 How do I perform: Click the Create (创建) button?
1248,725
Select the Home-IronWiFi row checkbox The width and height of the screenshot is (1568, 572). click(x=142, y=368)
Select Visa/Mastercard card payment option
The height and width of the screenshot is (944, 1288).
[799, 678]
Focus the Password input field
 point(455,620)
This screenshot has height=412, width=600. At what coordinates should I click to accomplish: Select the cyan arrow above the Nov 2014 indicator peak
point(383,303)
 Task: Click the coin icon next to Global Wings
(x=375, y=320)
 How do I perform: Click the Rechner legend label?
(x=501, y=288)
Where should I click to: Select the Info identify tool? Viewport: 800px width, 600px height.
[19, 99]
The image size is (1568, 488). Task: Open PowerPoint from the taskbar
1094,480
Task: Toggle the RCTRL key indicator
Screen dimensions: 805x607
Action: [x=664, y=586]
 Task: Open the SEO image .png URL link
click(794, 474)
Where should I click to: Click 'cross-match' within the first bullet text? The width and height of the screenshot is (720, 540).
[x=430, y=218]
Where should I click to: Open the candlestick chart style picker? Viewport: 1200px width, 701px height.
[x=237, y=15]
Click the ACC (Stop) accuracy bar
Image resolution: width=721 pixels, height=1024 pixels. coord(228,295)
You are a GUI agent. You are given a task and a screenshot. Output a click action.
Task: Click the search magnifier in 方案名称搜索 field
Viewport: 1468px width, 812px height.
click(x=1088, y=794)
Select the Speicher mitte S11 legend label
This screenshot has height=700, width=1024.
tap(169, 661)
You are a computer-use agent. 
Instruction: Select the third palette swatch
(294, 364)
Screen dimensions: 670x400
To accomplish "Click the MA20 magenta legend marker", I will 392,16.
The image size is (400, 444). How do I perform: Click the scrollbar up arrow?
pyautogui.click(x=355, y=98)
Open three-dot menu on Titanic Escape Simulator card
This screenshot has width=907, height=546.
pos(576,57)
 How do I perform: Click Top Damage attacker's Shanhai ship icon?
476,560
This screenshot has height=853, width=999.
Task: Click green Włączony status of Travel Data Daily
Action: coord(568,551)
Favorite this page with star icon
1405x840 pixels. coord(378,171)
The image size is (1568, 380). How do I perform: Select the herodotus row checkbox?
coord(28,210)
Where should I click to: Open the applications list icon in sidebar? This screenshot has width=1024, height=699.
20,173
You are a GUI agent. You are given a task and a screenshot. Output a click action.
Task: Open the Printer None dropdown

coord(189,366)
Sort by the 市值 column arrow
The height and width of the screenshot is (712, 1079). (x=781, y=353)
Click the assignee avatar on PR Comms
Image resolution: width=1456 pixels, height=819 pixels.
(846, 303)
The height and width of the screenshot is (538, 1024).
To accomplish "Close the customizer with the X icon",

PROBLEM TO SOLVE:
Write the rows as a JSON list of strings, one string per line and no blank lines, from the line containing "Focus the Password input field" to the line containing "[x=237, y=15]", both included.

RESPONSE TO THE TASK:
[
  "Focus the Password input field",
  " point(455,620)",
  "This screenshot has height=412, width=600. At what coordinates should I click to accomplish: Select the cyan arrow above the Nov 2014 indicator peak",
  "point(383,303)",
  " Task: Click the coin icon next to Global Wings",
  "(x=375, y=320)",
  " How do I perform: Click the Rechner legend label?",
  "(x=501, y=288)",
  "Where should I click to: Select the Info identify tool? Viewport: 800px width, 600px height.",
  "[19, 99]",
  "The image size is (1568, 488). Task: Open PowerPoint from the taskbar",
  "1094,480",
  "Task: Toggle the RCTRL key indicator",
  "Screen dimensions: 805x607",
  "Action: [x=664, y=586]",
  " Task: Open the SEO image .png URL link",
  "click(794, 474)",
  "Where should I click to: Click 'cross-match' within the first bullet text? The width and height of the screenshot is (720, 540).",
  "[x=430, y=218]",
  "Where should I click to: Open the candlestick chart style picker? Viewport: 1200px width, 701px height.",
  "[x=237, y=15]"
]